Narendra mengangkat kedua tangannya. "Entahlah, mungkin karena aku terlanjur ingin bekerja dan menikah daripada melanjutkan studiku."

"Aku tidak melihat istrimu."

Narendra menggigit bibirnya. "Ironis, kan? Aku sengaja tidak melanjutkan studi agar bisa segera menikah, tapi sampai sekarang aku belum menikah."

"Itu sangat menyedihkan."

"Tapi aku pernah hampir menikah, kalau kau mau tahu. Pacarku memutuskan hubungan kita hanya karena masalah sepele."

"Benarkah?"

"Hanya karena menertawainya ketika celananya tak sengaja sobek."

Mataku memicing, bukan karena kedengarannya lucu, tetapi karena ... aku benar-benar yakin kejadian yang persis sama pernah terjadi di dalam hidupku.

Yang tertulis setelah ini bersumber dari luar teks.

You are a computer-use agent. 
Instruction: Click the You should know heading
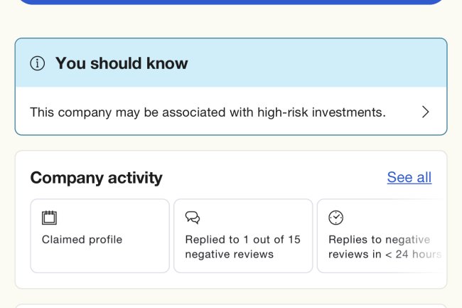pos(122,63)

Aku pernah punya pacar, dan dia juga memutuskan cintanya denganku, meninggalkanku seorang diri ketika kami berlibur bersama di Jogjakarta. Semuanya dengan alasan yang sama: Aku menertawai pacarku karena celananya sobek saat ia terpeleset. Orang-orang memperhatikan kami, dia merasa malu, pergi, dan tak pernah mau berkomunikasi lagi denganku. Aku tahu, ia tak secara eksplisit mengatakan ingin mengakhiri hubungannya denganku, tetapi ketakinginannya untuk menjalin komunikasi denganku bukankah kata lain dari 'kita putus'?

Jadi, daripada memintanya menceritakan kisah cintanya yang kandas, aku bertanya, "Siapa nama pacarmu itu?"

"Memangnya kenapa?"

"Sebutkan saja."

"Rina. Memangnya kenapa, Fal?"

Mataku mulai gelagapan. Ketakutanku muncul. Nama mantan pacarnya sama dengan nama mantan pacarku. Kebetulan-kebetulan yang sedari tadi kami ceritakan satu sama lain kini mulai janggal bagiku.

Aku menjilat bibir beberapa kali. Air ludahku berhasil membuat bagian atas dan bawah mulutku basah tak terkira. Pemikiranku melejit ke sana dan ke mari. Ini semua sudah tidak terlihat seperti kebetulan lagi. Maksudku, bagaimana mungkin kejadian yang sepersonal itu bisa terjadi, persis, pada dua orang yang berbeda.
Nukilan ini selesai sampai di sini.